Cocktails bedeuten für mich schön gemischte Farben und Farbverläufe, von tropisch Rot-Gelb über Azurblau mit Meerassoziationen bis hin zu grellem Grün. Und das Schirmchen darf auch nicht fehlen. (Ja, ich kaufe mir Drinks häufig nur um sie mir minutenlang anzuschauen   )

An deiner Stelle würde ich mir Inspirationen von den Bacardi-Seiten holen, die haben schöne Kombinationen.

Wenn du es minimalistisch halten willst: wie wäre es mit einem mit 3 Eiswürfeln gefüllten Glas. Das schön fotografiert kann auch ein guter Orientierungspunkt für die farbliche Gestaltung sein.

Noch eine Möglichkeit wäre natürlich der in letzter Zeit sehr beliebte Vektorstil, bei dem du dann aber knallige Farben und Partyatmosphäre rüberbringen solltest.


Duddle


----------



## kle-ben (5. Juni 2005)

Also ich muss sagen die Farbauswahö beige bordeaux
sieht wirklich sehr sehr edel aus. Aller dings dachte ich
daran ein wallpaper mit verschiedenen Cocktails zu machen
und dises dann in 50x59 bilder zu schneiden und versetzt 
als Banner zu benutzen. Da wird die Umsätzung mit dem
Beige als Hintergrund etwas schwer, oder besser gesagt
vielleicht etwas unpassend.. muss ich mal ausprobieren.

Bei der Auswahl beide Möglichkeiten anzubieten ist natürlich
auch eine Option an die ich noch garnicht gedacht hab...

Danke soweit, ich werd in den nächsten paar Tagen wohl mal 
ganz viele Cocktails machen und ein wallpaper erstellen.

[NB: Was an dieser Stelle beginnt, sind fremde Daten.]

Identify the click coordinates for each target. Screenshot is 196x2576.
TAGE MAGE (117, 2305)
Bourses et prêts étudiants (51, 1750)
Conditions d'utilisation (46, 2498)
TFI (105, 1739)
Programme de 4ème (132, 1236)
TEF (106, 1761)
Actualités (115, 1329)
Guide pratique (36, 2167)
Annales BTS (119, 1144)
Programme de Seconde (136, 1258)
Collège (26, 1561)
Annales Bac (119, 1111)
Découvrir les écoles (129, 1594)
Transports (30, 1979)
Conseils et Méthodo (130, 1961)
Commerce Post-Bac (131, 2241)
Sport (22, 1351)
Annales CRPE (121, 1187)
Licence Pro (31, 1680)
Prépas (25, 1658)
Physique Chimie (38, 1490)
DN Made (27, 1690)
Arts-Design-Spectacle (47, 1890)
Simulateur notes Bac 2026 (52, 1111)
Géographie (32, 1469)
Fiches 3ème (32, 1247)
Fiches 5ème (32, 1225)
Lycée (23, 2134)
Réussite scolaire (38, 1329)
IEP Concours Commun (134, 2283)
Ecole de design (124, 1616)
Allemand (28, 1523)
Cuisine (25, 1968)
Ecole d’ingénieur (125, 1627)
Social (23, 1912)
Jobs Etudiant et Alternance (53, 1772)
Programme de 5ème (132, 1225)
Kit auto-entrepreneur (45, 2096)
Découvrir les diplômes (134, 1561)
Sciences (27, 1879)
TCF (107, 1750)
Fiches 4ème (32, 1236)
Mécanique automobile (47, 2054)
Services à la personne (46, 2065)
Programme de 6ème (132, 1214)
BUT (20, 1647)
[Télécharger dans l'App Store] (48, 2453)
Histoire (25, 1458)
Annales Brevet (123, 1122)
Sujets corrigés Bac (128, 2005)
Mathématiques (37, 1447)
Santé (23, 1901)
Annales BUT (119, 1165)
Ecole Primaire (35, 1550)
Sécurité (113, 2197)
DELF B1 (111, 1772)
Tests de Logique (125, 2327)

Vielen dank soweit, und wenn noch irgendjemand irgendwelche 
Kreativen bezüglich so einer Seite hat, dann bitte einfach posten 

Gruß Benny


----------



## Gnitze (5. Juni 2005)

Beige-bordeux? Fühl mich geehrt, das sind meine Farben...   

Aber back to Topic:
Für Cocktail würde ic heni frisches Gelb als Basis nehmen. Dann andere kräftige aber kontrastreiche Farben (grün, orange rot, helles blau, ...). Die Farben kann man vielleicht noch sinnvoll kategorisieren (violett für ganz harte Sachen, grün für fruchtig, orange für Milchbasierendes, ...)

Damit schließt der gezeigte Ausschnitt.